Comparing two data buffers before compressing with Boost' gzip_compressor to know which buffer can achieve better results

Question

I have a particular task at hand where I have two binary data buffers of exactly the same size (say a few megabytes) which I am compressing with Boost's boost::iostreams::gzip_compressor. The buffers are different (but similar) in content and I want to estimate which of the two will compress better. Of course I can actually do the compression and then know for sure - but ideally I would like to avoid this. I tried using classic "entropy" calculation formula for data (the one used in books as introduction to data compression) to get such estimate but my results were not consistent with actual gzip results. Here's my code for estimate in C++:

long getEntropySize (const unsigned char *ptr, size_t size) 
{
    long * table = new long [256];

    memset (table, 0, 256 * sizeof(long));

    for (size_t i=0; i < size; i++)
    {
        int v = ptr[i];

        table[v]++;
    }

    long total_bits = 0;

    for (size_t i=0; i < 256; i++)
    {
        if (table[i] == 0) continue;

        double p = (double)size / table[i];

        double bits = log2 (p); 

        total_bits += (bits * table[i]);
    }

    delete[] table;

    return ((total_bits + 7) / 8);
}

So, can I do better than this function?

Sure, you can compress or fake compress or even fake lossy compress the data and count how many bits it would take in any kind of way.

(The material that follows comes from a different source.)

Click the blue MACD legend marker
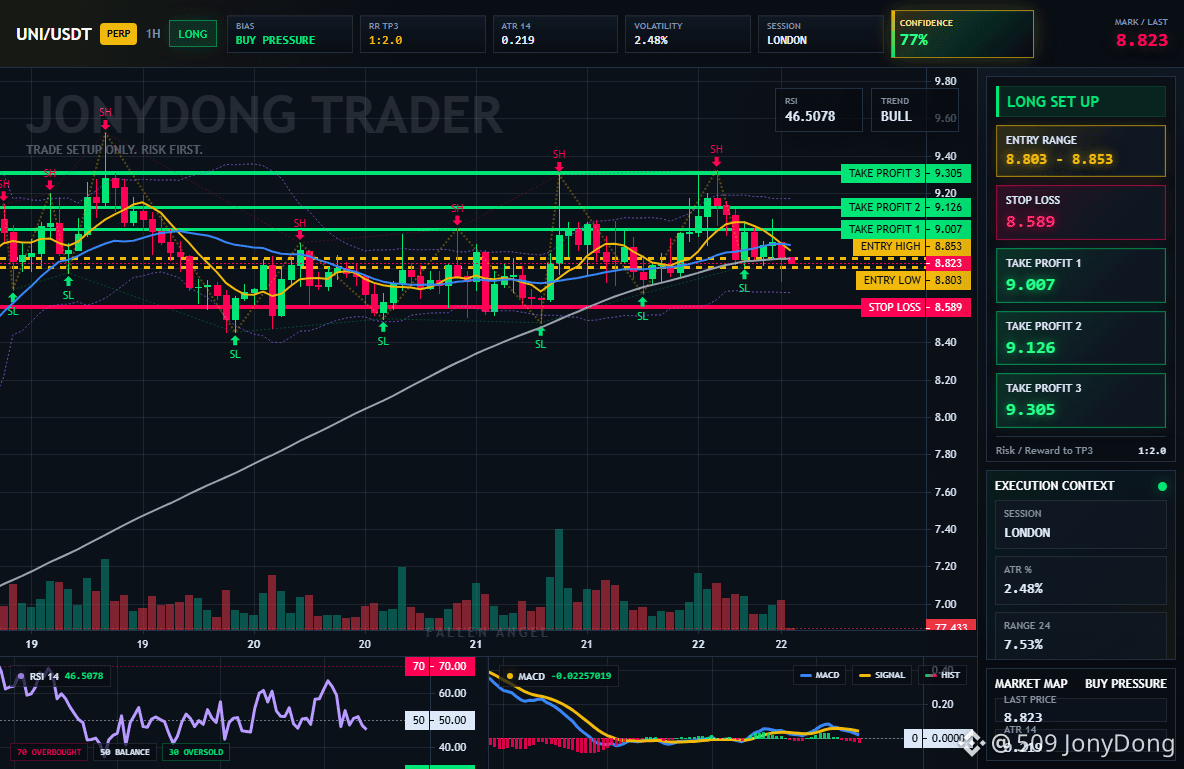pos(805,675)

Counting how many of each bit pattern is a form of ridiculously lossy compression, for example. I would consider looking at the specific compression algo you are going to use and try a weak+faster implementation. Maybe even only run it on a random subset of the original data. Entropy is "really" how small something can be compressed. There is no real shortcut. — Yakk - Adam Nevraumont, Mar 17 '21 at 05:03
You're just going to end up implementing significant parts of `gzip`. Do what you suggested yourself: GZip the data and see what actually happens. — user207421, Mar 17 '21 at 05:11
@user207421 I will actually have to do this not just with 2 but with 4 or 5 different sets in my case. So it will impact my performance. The best what I can hope for is some library call for gzip to get such estimate without doing the compression. I don't need to know absolute numbers, just will set #1 compress better than set #2. — antonio, Mar 17 '21 at 05:43
The function above works in about 75% of cases correctly. But in 25% of cases gzip will compress better one set over the other while the function tells me otherwise. — antonio, Mar 17 '21 at 05:47
The entropy calculation you are doing would be a good guess only if the gzip's compression is mostly due to taking advantage of the subset of bytes available, so there is not significant correlation in the ordering of the symbols. Unfortunately on most data, gzip is getting most of its compression from matching strings that appear previously in the data, not from the symbol frequencies. Your entropy calculation will completely miss that. — Mark Adler, Mar 17 '21 at 18:35
In order to estimate the impact of matching strings, you would need to search for said matching strings. That is exactly what gzip is spending most of its CPU time on, so you won't get any advantage over simply running gzip on the data. — Mark Adler, Mar 17 '21 at 18:35
If your few megabytes files are relatively homogenous, i.e. any given portion has similar structure to any other portion, then I would recommend running gzip on a small portion of the data, say 64K. That should be enough to see how much matching strings is benefiting compression, since the gzip window size if 32K. — Mark Adler, Mar 17 '21 at 18:37
@MarkAdler My data is not always homogeneous but it's a good suggestion. Typically it's a few megs so I guess I can take a few random snippets of data (say 16K each) and try zipping on them to roughly see how they compare. — antonio, Mar 18 '21 at 00:24

score 1 · Answer 1 · answered Mar 17 '21 at 17:13

The function above works in about 75% of cases correctly. But in 25% of cases gzip will compress better one set over the other while the function tells me otherwise

I'd say if your test is significantly cheaper that is a good success rate. Of course it depends on your input data. If your input data is always ~uniformly random, you will not get a good classifier as the compression margins will by definition be too small to be reliably guessed.

Profile your code

I see your code and immediately see the dynamic allocation. Depending on your compiler, standard version and optimization flags that might be optimized away (see Optimization of raw new[]/delete[] vs std::vector, but also note that it doesn't actually seem to happen on latest GCC/Clang/MSVC in C++20 mode: Compiler Explorer For All Three).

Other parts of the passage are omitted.